Starring: George Hardy, Michael Stephenson, Margo Prey, Connie Young
“You compare our movie to a Katherine Hepburn and Humphrey Bogart movie and it fits in. Because our movie was all about people and the experiences those people are experiencing. Just as Casablanca and those movies are about people and the experiences they are experiencing.” (Margo Prey, Best Worst Movie)
Let’s not beat about the bush here – I review an awful lot of shite on this site. That’s what makes it fun. The worse a movie is, the more I generally enjoy watching it. As a film that many regard as the worst ever made, then, Troll 2 is a film that holds a special place in my heart.
Most of us don’t take the time, however, to consider the people who starred in these films, or those who directed or wrote them. How do these people feel when they read the countless reviews ripping their hard work to shreds? How does it affect your confidence when, 20 years down the line, people are still calling your film a bucket of dogshit or saying you shouldn’t even be cast in a primary school play? These are the questions that Best Worst Movie attempts to answer.
Surprisingly, despite its notorious accolade as one of the worst films ever, the majority of the Troll 2 cast are fine with being associated with it. Indeed, Michael Stephenson, who played the lead role of the young kid in the film, is the now-adult filmmaker who actually made this documentary. Together with George Hardy, the man who played the father in the movie and now works as a dentist in Alabama, they set about trying to find out more about this supposed cult following their crappy little movie is now meant to have. George in particular is surprised to see that it’s been enjoying sell-out midnight screenings at various cinemas around the US and so he starts a tour of America, attending screenings and enjoying the fame he never had the first time around.
While this tour is the main focus of the documentary, it’s interspersed with other little tidbits here and there. These range from sections on the more dedicated Troll 2 fan clubs around the world (including one group who hold their own national Trollympic Games) to a sobering wake-up call in which George, taking his newfound fame a little too far, travels to a signing at a memorabilia fair in Birmingham (UK, not Alabama) and is promptly ignored by everyone.
By far the most interesting asides however are the interviews with the various other cast members scattered throughout the film.

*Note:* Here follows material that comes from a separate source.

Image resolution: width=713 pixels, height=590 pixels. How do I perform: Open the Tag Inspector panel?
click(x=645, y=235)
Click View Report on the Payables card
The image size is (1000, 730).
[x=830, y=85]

These answer that all-important question – “what happens to you after you make such a bad movie” – and the resulting stories have varying levels of success. Connie Young, who played the sister in Troll 2, seems to be enjoying her life and continues to act, and while Troll 2 was undoubtedly a blotch on her CV, she’s happy to talk about it jokingly and not let it get to her, so that’s a success in my books. Likewise, Don Packard, the odd troll-looking man who plays the shopkeeper in the evil town of Nilbog, reveals that he actually walked straight onto the set from a psychiatric institution and continued to suffer from mental problems for years later, but then he turned up at one of the recent Troll 2 screenings and the love he got from fans of the film made him feel good about himself for the first time in his life.

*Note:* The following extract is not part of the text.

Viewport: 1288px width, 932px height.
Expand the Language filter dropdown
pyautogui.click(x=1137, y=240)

Not all the stories are happy ones, though, and ultimately it’s the sadder ones that will stick with you. The elderly chap who played Grandpa Seth now sits in his house explaining how he did some plays and played old men in other films but never got married and never had kids, before eventually conceding “I’ve more or less wasted my life”. Meanwhile, the woman who played the mother has completely lost the plot, living in seclusion with her elderly mother and still suffering delusions that she’s still waiting on that next inevitable audition. To her, Troll 2 is genuinely up there with a Katherine Hepburn film or Casablanca, with no hint of irony, and if there was still any question in the viewer’s mind that she’s one can short of a six-pack a return to her house later in the film leads to indisputable proof and arguably the most hilarious and yet tragic scene in the film.

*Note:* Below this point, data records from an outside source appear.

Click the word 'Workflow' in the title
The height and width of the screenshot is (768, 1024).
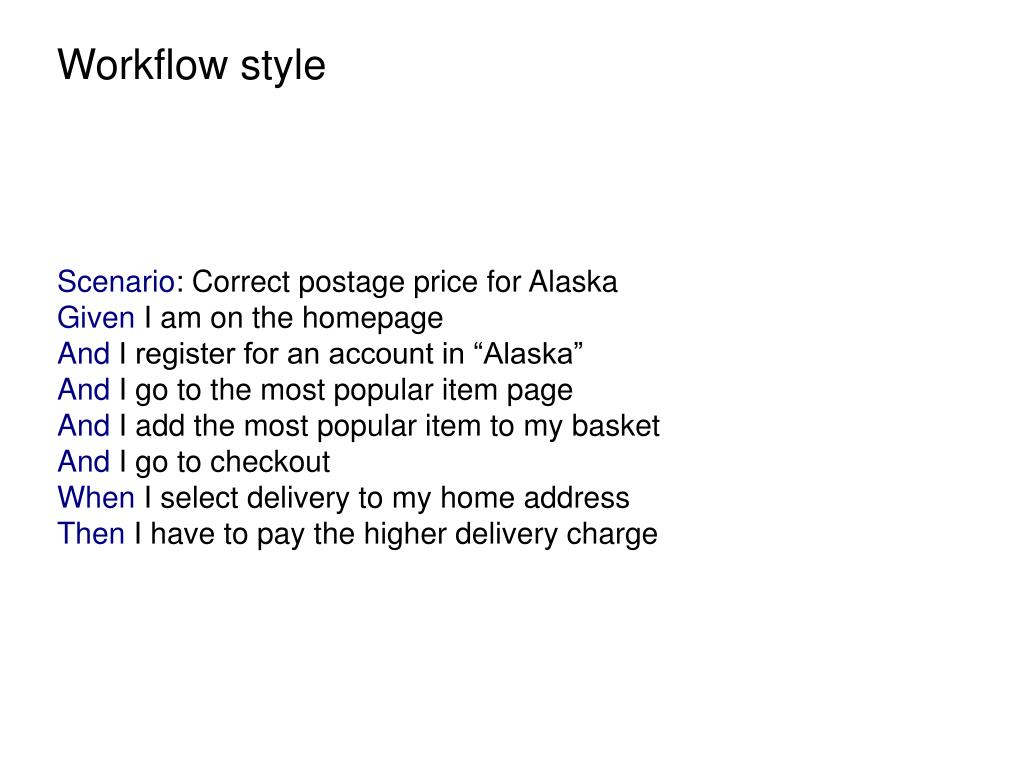coord(143,65)
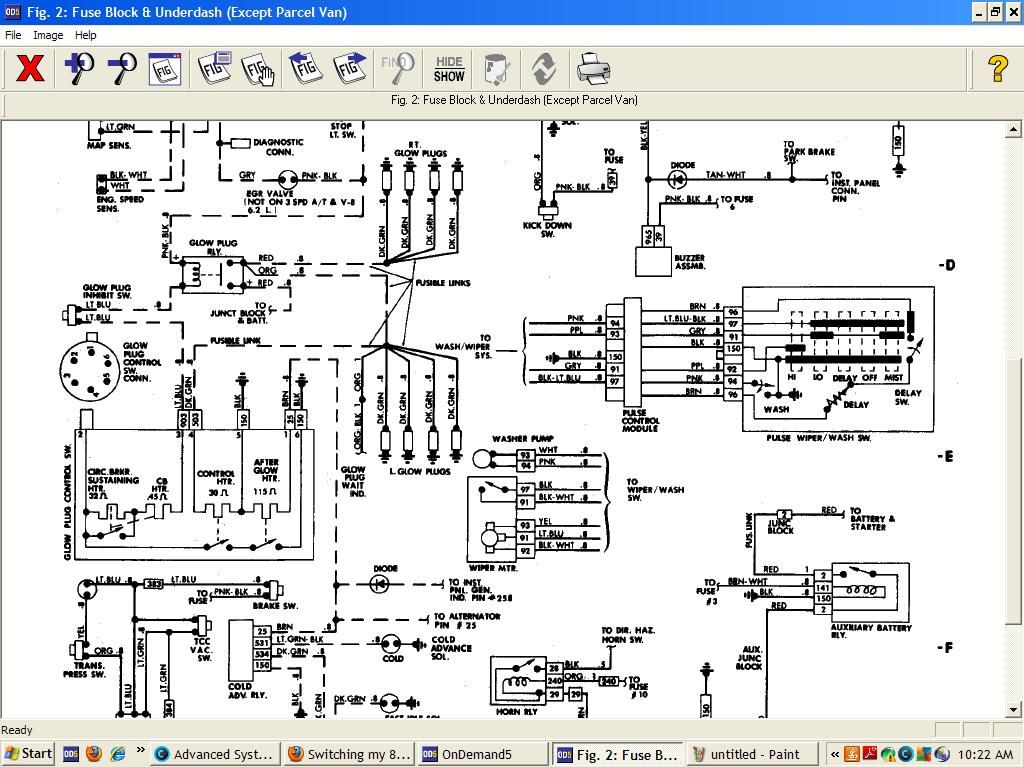Go to the next figure
1024x768 pixels.
click(349, 69)
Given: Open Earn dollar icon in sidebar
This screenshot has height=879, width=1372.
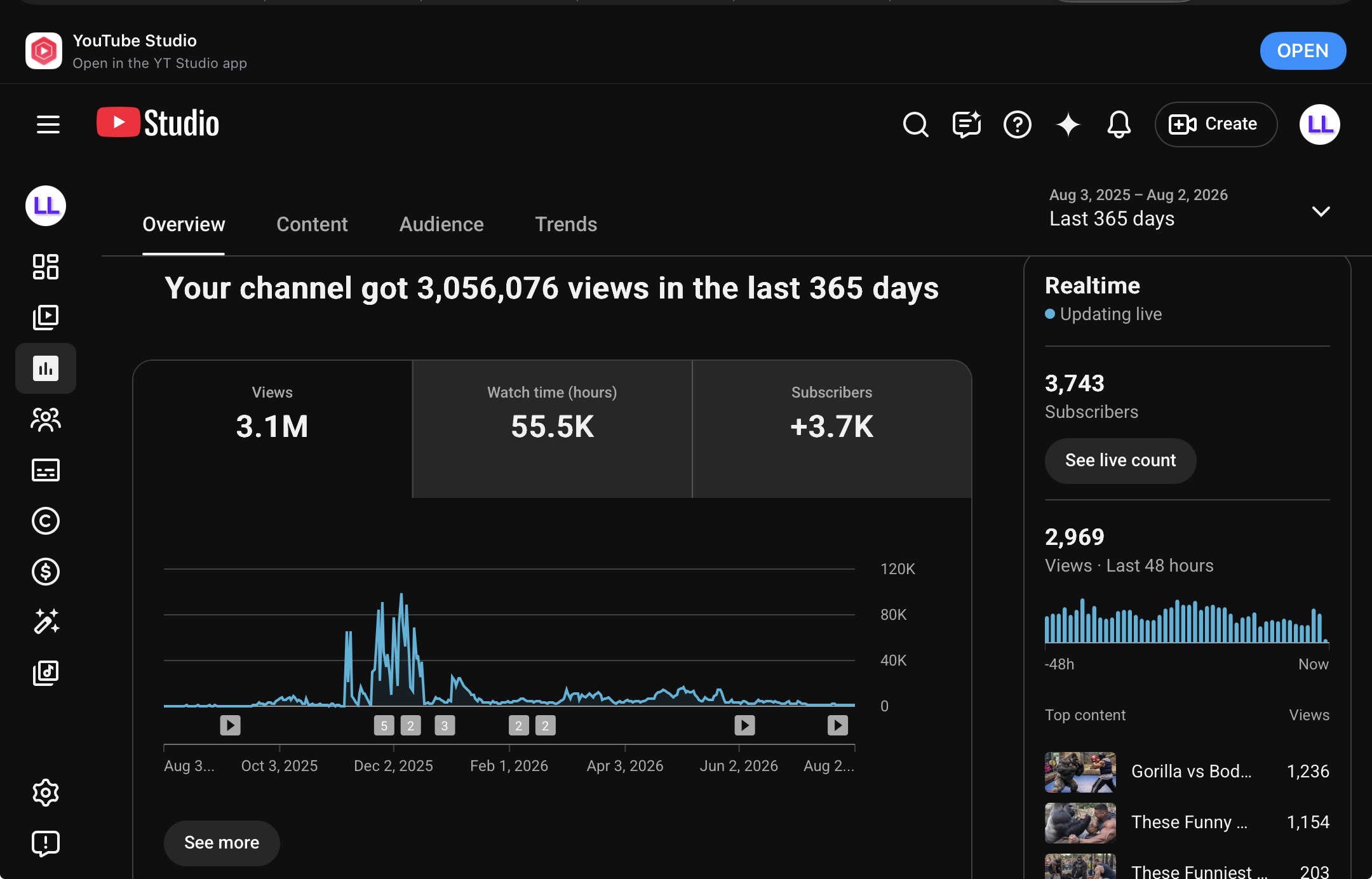Looking at the screenshot, I should click(46, 572).
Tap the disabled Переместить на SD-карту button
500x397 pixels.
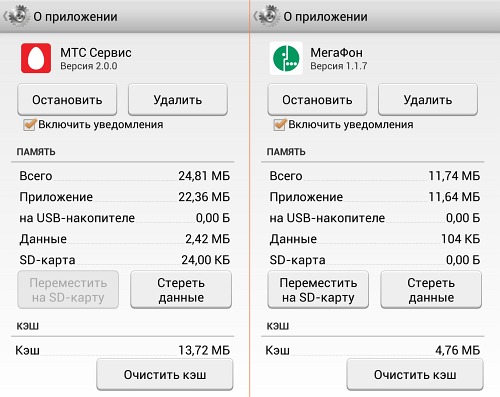click(68, 290)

To say any more about Best Worst Movie would spoil all the twists and turns it takes, and it makes it even easier to appreciate Troll 2 when you realise how its cast and crew feel about it nowadays. If you haven’t seen Troll 2 you’ll still get a lot out of this because it’s interspersed with enough footage from the film to give you the general gist, but the ideal situation is definitely watching Troll 2 and Best Worst Movie as a double-bill so you can enjoy the worst film ever made and then get the almost-as-silly inside story.